The weight and size thing does play a role, the lead will even more have to
be a body motion lead, impulse clearly generated from inside. Not to
mention, that the woman should be advised to change shoes, it is quite a
different stand leading on heels.. making the weight problem more acute,
especially in those figures where the man offers a central axis to the
couple.
The challenges of both partenaires not knowing the roles is equal to the
standard beginner situation, seems like no argument to me.. Beginning
whatever role is challenging. Maybe there is an aspect that it is hard on
the ego to 'fall back' to a beginner level.

> Personally, I don't think there is much to be gained by women leading men
> around in tango. I think that while it is useful for men as leaders to feel
> what the follower feels, the reverse is not necesarily true. The skills of
> the follower are very difficult to master and are considerably different
> than those required to lead. I don't believe that a woman can become a
> better follower by learning to lead. I do believe that a leader can become a
> better leader by experiencing the leads himself.

I believe that in all senses practicing the lead does help me become a
better follower!

I perceive better, what the effect is when followers lose balance, are too
slow and heavy or too quick and advance before a lead.. all 'theoretical'
concepts offered to a follower in many classes, of course one tries not to
do it, but it does help proud women like me to personally sense how terrible
followers can behave ;-). and that is a great motivation to work on things
even more.

Knowing the challenge of the navigation on the floor, I have a great deal
more patience with my leaders than before!

If I lead a talented and skilled follower woman, I can also learn a lot of
things from her body language and position, from her special style. It can
really clarify to feel somebody moving like you would be supposed to move
and sense that within the music as well. What type of embellishment is
possible within the music, which not, things like that as well.

If I lead a beginning man (or woman) I maybe understand that there are quite
some things i learned to master as a follower already. Nice for the ego ;-),
so to say, especially when my leading means going back to the beginner
stage, like mentioned above. Nice also because I can help my following
partenaire with rather qualified tips, having been there myself.

All experience gathered when leading, also adds to the work one can do with
partners in workshops when returning to the traditional role.


>
> It seems that the tango started as a dance between men and women.
> Apparently, at the beginning, men learned with other men (and I presume
> women also leaned with other women as well as with men). Culturally, the
> tango is all about the relationship between a man and a woman on the dance
> floor (at least this would seem to be the prevalent dogma amongst the
> majority of tango aficionados). Even a cursory search will reveal many
> articles and posts about "the connection", "the passion", "the embrace",
> "the intimacy", etc. of the tango. All these things would lead one to think
> of tango as romantic, if you will, endeavor. From this perspective, same sex
> partners would not be the norm at a traditional milonga (e.g. in Buenos
> Aires)

You are surely right about Buenos Aires.

I just think that connection, intimacy, embrace, and even excitement, I can
find that dancing with a great woman lead. If my woman lead is of that
level, I of course cannot / dare not say..

And in the end: let me be honest, it is great to be on the steering wheel
sometimes, picking the rhythm and the steps, a more outward, more poignant
creativity, being one with the music in an other sense, which at some
evenings suits my mood much more. I know quite some male dancers who like to
relax and be 'carried' around once in a while.
· · ·
[Request 1]
Answer these about the post on women leading in tango:
(a) What does the writer say the woman should be advised to change?
(b) Knowing the challenge of navigation on the floor has given the writer more of what with leaders?
(c) About which city does the writer say "You are surely right"?
The records that follow have no connection to the text above.

(Element and text position data)
· · ·
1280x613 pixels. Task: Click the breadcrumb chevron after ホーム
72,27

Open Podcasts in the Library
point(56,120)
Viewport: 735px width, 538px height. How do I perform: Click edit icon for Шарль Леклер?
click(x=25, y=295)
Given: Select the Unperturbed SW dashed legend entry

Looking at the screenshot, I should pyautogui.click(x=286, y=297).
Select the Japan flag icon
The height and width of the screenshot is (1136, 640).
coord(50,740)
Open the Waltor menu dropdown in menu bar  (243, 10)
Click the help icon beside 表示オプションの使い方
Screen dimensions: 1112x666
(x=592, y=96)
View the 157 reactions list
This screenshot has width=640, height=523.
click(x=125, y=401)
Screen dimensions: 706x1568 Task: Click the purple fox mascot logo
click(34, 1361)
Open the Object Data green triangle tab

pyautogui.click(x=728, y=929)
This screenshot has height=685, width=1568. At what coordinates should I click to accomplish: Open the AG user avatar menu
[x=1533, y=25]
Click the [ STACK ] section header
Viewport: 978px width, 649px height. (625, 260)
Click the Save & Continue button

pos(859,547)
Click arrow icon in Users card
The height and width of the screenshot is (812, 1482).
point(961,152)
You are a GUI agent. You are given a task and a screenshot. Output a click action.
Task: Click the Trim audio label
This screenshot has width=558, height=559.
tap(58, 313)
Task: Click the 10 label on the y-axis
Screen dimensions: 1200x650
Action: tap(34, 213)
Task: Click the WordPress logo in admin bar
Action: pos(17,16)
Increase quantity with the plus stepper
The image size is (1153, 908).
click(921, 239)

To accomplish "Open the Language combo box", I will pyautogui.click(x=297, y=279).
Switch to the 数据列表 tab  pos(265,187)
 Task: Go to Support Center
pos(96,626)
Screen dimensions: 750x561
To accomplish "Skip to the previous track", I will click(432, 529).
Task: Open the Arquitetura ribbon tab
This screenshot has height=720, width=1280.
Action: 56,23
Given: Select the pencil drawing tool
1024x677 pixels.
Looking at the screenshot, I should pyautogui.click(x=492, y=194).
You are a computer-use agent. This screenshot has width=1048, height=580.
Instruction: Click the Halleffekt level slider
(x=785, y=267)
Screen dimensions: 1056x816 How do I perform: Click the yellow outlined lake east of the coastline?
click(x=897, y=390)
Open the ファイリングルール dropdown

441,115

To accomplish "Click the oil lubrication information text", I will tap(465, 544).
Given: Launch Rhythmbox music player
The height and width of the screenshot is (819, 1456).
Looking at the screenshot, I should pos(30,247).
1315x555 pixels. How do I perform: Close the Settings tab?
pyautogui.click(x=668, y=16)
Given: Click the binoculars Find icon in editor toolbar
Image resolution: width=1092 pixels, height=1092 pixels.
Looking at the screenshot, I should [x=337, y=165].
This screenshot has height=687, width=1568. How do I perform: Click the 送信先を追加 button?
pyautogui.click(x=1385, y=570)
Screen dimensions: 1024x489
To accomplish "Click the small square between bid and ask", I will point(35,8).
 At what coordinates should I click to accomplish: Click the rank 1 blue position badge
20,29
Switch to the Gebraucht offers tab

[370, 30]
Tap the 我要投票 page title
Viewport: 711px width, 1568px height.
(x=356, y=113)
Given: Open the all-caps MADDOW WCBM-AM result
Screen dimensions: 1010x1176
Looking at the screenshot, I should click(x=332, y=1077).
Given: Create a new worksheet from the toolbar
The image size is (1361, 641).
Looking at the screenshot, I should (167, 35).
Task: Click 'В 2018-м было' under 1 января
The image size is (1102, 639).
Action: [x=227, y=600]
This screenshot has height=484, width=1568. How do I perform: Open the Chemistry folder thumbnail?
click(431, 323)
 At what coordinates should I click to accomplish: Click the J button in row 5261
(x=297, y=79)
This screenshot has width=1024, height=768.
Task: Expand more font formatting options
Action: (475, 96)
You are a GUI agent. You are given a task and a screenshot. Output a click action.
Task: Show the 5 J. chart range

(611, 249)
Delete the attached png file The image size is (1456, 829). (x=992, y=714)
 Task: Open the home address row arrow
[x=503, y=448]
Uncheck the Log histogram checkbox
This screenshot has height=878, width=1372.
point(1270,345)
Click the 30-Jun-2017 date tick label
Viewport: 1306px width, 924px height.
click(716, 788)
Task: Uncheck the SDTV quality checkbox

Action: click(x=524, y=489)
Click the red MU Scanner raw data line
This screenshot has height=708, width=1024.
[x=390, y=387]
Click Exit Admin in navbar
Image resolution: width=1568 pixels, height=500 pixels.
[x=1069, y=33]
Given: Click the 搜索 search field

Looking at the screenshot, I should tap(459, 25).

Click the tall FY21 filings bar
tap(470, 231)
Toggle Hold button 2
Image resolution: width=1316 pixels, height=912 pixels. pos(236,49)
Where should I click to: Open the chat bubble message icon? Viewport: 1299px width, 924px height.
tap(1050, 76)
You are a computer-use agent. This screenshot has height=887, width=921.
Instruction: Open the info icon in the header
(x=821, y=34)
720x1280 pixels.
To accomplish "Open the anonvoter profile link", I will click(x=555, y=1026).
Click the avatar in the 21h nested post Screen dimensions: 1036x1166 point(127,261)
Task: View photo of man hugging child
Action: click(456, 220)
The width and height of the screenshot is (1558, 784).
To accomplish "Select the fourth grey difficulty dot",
· · ·
[Request 2] From the records, output the lines between the line holding "Open the Object Data green triangle tab" and the line holding "Action: pos(17,16)", inclusive, as a JSON list of strings with one string per line, leaving out blank lines.

[Reply 1]
(a) Her shoes.
(b) Patience.
(c) Buenos Aires.

[Reply 2]
[
  "Open the Object Data green triangle tab",
  "pyautogui.click(x=728, y=929)",
  "This screenshot has height=685, width=1568. At what coordinates should I click to accomplish: Open the AG user avatar menu",
  "[x=1533, y=25]",
  "Click the [ STACK ] section header",
  "Viewport: 978px width, 649px height. (625, 260)",
  "Click the Save & Continue button",
  "pos(859,547)",
  "Click arrow icon in Users card",
  "The height and width of the screenshot is (812, 1482).",
  "point(961,152)",
  "You are a GUI agent. You are given a task and a screenshot. Output a click action.",
  "Task: Click the Trim audio label",
  "This screenshot has width=558, height=559.",
  "tap(58, 313)",
  "Task: Click the 10 label on the y-axis",
  "Screen dimensions: 1200x650",
  "Action: tap(34, 213)",
  "Task: Click the WordPress logo in admin bar",
  "Action: pos(17,16)"
]